Contudo, segundo o vereador, a prefeitura iniciou a remoção das pessoas de forma truculenta, inclusive das famílias que já estavam consolidadas naquela área em casas de alvenaria.  “Na época colocamos nosso mandato à disposição da luta e chamamos nova audiência pública. As pessoas que haviam construído sua propriedade ali deveriam permanecer, pois tinham direito àquele território. E as que estavam nas palafitas obviamente precisavam muito mais do que aquelas que moravam em casas de alvenaria. Alguns dos moradores removidos de forma truculenta se arrependeram, pois suas casas foram derrubadas.
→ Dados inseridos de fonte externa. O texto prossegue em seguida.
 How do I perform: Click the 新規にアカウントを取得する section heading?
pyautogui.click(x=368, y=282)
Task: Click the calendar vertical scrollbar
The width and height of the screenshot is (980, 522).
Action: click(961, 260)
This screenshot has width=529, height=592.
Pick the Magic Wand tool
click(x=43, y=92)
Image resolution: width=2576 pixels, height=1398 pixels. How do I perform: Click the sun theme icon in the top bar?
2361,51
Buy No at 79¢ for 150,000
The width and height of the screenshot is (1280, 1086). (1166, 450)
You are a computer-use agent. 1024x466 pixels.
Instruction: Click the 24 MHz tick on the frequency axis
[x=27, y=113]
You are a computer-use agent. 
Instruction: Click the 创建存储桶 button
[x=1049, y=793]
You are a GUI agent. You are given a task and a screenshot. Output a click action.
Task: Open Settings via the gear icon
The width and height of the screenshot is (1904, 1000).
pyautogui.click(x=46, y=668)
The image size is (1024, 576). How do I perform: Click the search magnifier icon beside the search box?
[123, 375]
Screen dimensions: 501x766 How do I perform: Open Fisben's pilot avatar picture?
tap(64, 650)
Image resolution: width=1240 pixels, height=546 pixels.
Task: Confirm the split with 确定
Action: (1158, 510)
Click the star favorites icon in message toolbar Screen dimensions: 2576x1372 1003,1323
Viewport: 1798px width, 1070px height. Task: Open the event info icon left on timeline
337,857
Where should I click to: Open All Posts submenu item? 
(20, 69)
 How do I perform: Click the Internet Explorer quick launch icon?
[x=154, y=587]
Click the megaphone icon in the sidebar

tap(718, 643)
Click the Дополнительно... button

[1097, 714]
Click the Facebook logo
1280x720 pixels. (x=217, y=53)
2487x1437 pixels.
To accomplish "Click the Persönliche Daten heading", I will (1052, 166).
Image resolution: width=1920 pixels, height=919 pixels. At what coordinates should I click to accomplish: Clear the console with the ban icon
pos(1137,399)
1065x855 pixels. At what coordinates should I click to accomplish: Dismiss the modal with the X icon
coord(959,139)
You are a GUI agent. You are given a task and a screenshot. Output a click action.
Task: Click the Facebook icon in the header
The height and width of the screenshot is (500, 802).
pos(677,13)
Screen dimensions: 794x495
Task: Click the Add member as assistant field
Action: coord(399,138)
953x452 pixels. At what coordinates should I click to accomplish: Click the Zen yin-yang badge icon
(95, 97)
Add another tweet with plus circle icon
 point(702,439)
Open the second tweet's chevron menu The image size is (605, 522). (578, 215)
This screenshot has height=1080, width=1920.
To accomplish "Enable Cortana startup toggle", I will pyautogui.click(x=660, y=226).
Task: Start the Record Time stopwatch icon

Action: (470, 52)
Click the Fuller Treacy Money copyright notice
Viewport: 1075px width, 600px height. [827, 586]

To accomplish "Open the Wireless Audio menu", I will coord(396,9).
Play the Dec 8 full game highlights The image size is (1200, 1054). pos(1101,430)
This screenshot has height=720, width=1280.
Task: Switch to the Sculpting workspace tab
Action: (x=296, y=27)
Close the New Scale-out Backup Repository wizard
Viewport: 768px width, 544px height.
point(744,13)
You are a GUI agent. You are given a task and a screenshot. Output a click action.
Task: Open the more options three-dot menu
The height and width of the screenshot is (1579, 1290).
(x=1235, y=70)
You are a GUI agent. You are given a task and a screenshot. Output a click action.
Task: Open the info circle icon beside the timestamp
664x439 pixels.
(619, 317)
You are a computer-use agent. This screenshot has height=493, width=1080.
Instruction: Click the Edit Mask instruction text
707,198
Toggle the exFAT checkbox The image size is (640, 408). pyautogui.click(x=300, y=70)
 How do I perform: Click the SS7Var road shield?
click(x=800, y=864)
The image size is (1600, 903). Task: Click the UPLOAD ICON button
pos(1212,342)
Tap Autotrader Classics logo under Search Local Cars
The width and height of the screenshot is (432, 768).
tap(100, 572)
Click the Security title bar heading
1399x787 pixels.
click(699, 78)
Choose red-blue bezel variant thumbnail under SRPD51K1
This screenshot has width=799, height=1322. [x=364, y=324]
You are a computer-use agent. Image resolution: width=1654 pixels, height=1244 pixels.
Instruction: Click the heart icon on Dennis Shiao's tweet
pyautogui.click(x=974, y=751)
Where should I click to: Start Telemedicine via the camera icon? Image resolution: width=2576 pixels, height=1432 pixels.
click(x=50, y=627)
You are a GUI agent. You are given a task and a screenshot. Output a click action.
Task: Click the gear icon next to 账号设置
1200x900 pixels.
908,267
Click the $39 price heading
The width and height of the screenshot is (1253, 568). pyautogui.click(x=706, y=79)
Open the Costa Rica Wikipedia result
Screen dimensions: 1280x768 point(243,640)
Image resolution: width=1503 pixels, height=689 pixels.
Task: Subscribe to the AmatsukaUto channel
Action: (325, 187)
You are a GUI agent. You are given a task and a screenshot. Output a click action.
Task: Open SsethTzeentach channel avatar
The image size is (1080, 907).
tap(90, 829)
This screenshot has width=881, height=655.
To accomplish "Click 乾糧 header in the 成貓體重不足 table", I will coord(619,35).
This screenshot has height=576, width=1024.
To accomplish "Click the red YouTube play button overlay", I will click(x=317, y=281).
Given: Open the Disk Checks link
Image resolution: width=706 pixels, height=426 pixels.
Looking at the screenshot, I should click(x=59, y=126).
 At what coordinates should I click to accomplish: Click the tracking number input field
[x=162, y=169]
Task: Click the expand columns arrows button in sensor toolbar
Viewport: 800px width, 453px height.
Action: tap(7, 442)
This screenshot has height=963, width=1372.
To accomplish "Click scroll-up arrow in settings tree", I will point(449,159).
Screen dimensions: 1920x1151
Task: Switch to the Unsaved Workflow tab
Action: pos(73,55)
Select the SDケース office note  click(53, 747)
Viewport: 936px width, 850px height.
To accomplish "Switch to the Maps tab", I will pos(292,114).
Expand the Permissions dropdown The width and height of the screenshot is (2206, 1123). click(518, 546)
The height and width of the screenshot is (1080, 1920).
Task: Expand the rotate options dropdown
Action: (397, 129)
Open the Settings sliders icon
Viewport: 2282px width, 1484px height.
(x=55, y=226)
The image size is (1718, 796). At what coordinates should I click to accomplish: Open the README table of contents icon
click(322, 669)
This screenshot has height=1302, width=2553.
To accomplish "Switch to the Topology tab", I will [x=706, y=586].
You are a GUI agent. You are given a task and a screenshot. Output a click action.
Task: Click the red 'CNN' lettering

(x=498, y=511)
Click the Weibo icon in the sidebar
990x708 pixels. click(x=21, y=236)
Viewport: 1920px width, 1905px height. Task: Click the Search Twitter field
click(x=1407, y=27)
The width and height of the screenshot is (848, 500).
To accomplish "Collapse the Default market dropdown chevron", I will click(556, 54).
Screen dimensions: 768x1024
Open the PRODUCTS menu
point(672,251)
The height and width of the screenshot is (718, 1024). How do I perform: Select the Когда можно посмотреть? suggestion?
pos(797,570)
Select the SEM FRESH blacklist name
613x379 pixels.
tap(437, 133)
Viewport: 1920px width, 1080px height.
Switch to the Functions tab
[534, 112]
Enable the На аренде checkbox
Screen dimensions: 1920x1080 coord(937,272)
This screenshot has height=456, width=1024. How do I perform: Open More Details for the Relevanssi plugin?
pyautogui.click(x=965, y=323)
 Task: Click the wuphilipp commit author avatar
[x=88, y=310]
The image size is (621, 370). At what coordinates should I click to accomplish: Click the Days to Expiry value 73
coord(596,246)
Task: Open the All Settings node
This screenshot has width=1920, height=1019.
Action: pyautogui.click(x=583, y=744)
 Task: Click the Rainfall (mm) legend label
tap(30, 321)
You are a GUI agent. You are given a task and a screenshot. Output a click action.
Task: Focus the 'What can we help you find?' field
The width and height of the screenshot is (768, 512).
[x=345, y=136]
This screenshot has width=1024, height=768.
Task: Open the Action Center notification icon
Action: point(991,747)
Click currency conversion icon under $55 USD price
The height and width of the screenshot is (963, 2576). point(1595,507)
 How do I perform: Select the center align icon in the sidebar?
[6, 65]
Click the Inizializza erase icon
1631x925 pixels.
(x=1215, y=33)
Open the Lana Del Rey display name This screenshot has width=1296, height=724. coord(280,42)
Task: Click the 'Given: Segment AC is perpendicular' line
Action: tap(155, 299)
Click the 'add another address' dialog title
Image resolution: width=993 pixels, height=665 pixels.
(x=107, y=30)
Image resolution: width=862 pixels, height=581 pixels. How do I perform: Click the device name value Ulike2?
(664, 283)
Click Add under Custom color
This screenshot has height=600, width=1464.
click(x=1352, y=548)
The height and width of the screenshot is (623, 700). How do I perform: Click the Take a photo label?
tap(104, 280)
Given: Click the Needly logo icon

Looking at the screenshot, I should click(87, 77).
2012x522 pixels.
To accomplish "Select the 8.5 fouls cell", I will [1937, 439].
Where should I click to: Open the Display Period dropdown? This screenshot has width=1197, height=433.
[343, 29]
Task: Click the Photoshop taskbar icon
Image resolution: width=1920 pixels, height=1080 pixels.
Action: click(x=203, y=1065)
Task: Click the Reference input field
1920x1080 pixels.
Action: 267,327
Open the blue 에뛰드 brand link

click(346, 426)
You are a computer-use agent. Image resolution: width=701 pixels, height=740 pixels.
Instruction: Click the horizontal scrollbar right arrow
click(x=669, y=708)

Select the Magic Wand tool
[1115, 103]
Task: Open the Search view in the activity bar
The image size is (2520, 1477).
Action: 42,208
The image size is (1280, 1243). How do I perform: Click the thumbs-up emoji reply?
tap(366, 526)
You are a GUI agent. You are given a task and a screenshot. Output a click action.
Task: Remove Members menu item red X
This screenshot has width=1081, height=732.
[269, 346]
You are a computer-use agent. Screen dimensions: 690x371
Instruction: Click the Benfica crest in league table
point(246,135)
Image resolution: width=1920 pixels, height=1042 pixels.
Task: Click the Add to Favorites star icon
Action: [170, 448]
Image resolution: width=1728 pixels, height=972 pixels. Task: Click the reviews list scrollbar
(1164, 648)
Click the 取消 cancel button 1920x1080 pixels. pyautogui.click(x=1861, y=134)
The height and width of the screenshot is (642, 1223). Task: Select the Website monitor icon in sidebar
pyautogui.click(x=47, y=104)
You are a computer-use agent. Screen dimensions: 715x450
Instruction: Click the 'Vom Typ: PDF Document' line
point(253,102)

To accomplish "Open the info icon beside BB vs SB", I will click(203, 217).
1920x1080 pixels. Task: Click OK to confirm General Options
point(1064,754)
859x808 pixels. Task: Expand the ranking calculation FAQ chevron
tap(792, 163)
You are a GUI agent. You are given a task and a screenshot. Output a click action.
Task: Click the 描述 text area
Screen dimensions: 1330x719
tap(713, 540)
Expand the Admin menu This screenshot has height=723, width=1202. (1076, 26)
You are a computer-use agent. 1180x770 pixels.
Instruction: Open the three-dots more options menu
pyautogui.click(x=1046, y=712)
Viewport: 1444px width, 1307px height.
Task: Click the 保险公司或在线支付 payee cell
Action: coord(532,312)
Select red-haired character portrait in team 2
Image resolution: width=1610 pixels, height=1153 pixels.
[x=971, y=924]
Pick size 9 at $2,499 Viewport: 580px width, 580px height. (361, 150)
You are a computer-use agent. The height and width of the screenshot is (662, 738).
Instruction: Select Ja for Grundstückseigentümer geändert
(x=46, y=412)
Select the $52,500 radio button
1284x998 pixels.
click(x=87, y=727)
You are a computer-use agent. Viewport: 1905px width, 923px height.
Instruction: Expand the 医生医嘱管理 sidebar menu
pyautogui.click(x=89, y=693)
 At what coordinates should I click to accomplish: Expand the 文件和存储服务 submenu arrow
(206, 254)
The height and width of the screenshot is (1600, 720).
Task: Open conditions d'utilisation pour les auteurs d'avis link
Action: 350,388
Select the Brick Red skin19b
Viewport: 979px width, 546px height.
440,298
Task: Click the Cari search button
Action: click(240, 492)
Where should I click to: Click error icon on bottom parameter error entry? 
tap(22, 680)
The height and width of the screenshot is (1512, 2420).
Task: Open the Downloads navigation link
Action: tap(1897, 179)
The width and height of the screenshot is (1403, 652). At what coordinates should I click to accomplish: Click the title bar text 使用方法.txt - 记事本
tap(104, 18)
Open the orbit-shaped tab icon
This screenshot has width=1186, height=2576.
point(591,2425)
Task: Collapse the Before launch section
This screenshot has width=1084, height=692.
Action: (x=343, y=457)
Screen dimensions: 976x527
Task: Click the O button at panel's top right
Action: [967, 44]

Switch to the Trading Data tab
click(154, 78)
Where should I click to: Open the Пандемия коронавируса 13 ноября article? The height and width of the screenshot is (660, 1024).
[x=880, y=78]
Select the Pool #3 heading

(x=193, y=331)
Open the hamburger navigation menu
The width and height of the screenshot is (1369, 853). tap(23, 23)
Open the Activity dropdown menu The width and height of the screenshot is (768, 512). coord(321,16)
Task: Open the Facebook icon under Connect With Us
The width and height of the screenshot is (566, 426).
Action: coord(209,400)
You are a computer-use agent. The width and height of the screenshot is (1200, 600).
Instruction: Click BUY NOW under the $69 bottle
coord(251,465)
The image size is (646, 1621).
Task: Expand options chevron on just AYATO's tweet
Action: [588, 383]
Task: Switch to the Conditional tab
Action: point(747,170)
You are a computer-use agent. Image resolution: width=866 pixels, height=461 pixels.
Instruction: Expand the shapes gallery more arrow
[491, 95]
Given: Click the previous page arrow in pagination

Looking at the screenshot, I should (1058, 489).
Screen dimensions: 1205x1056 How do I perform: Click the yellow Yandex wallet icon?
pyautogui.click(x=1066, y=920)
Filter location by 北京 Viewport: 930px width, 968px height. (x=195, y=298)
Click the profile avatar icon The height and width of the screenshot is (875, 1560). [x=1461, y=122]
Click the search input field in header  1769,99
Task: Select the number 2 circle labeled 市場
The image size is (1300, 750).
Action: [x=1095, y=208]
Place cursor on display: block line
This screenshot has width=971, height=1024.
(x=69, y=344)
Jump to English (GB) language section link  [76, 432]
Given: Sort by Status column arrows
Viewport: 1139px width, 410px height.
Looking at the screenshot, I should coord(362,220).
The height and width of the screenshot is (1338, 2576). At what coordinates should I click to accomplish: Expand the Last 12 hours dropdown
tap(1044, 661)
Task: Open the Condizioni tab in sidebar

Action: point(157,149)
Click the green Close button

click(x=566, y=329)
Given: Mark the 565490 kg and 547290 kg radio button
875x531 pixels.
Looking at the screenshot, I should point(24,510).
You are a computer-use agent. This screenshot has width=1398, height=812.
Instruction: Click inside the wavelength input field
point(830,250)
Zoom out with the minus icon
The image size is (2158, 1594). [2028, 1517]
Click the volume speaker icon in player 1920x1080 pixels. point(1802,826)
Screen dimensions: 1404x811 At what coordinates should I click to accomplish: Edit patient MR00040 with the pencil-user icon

Outras foram invadidas”, relatou.

A partir de então, 70 famílias se organizaram e criou-se o movimento da Rua João Carlos da Silva, em busca da regularização fundiária do bairro, e iniciou-se uma forte luta contra o termo de ajuste judicial que obrigava a prefeitura a remover todo mundo. “Fizemos uma ação política junto ao Ministério Público e um dos promotores, sensível à nossa causa e ao pleito da associação de moradores, reviu a decisão judicial para tentar consolidar o máximo possível de moradores em seu espaço. Mas ele impôs como condição que de fato a prefeitura se comprometesse com a urbanização e os direitos garantidos pela Constituição Federal para todo o bairro, começando pelas palafitas. O projeto de urbanização elaborado pela prefeitura foi encaminhado ao governo federal e contemplado com R$ 178 milhões de recursos do FGTS”, disse Nogueira.

Retomada

 A diretora do Departamento de Regularização, Urbanização Integrada e Qualificação de Territórios Periféricos da Secretaria Nacional de Políticas para Territórios Periféricos Júlia Lins Bittencourt informou que o governo federal já teve uma linha de financiamento para urbanização de favelas, que ganhou escala sobretudo com o PAC 1 e 2. No entanto, há mais de dez anos não eram selecionados novos projetos para alocação de recursos. “Essa retomada tem o potencial de impactar a vida dessas famílias de forma global, pois muitas delas sairão de uma situação extrema de precariedade, terão acesso a titulação, serviços públicos, acessibilidade e moradia digna”, disse.

A nova seleção dos projetos foi feita a partir de um edital que estabelecia critérios de participação aos estados e municípios, com cotas por região e por unidade da federação, orientadas pela quantidade de domicílios em favelas urbanas divulgada pelo Instituto Brasileiro de Geografia e Estatística (IBGE). A ideia é viabilizar uma distribuição territorial igualitária no país. O conjunto de propostas foi avaliado considerando alguns critérios de priorização: projetos elaborados com participação social, aqueles voltados a áreas com elevado grau de precariedade (palafitas, favelas sujeitas a risco ou em lixões) e também o grau de complexidade das propostas. 

“A gente apoia uma intervenção integral no território, ou seja, a prefeitura ou estado deve olhar o conjunto de necessidades daquele local e montar uma proposta capaz de dialogar com todas elas: a carência de infraestrutura, a inadequação de moradias, a necessidade de recuperação ambiental, regularização fundiária, trabalho social e ação comunitária, equipamentos públicos”, afirmou Bittencourt.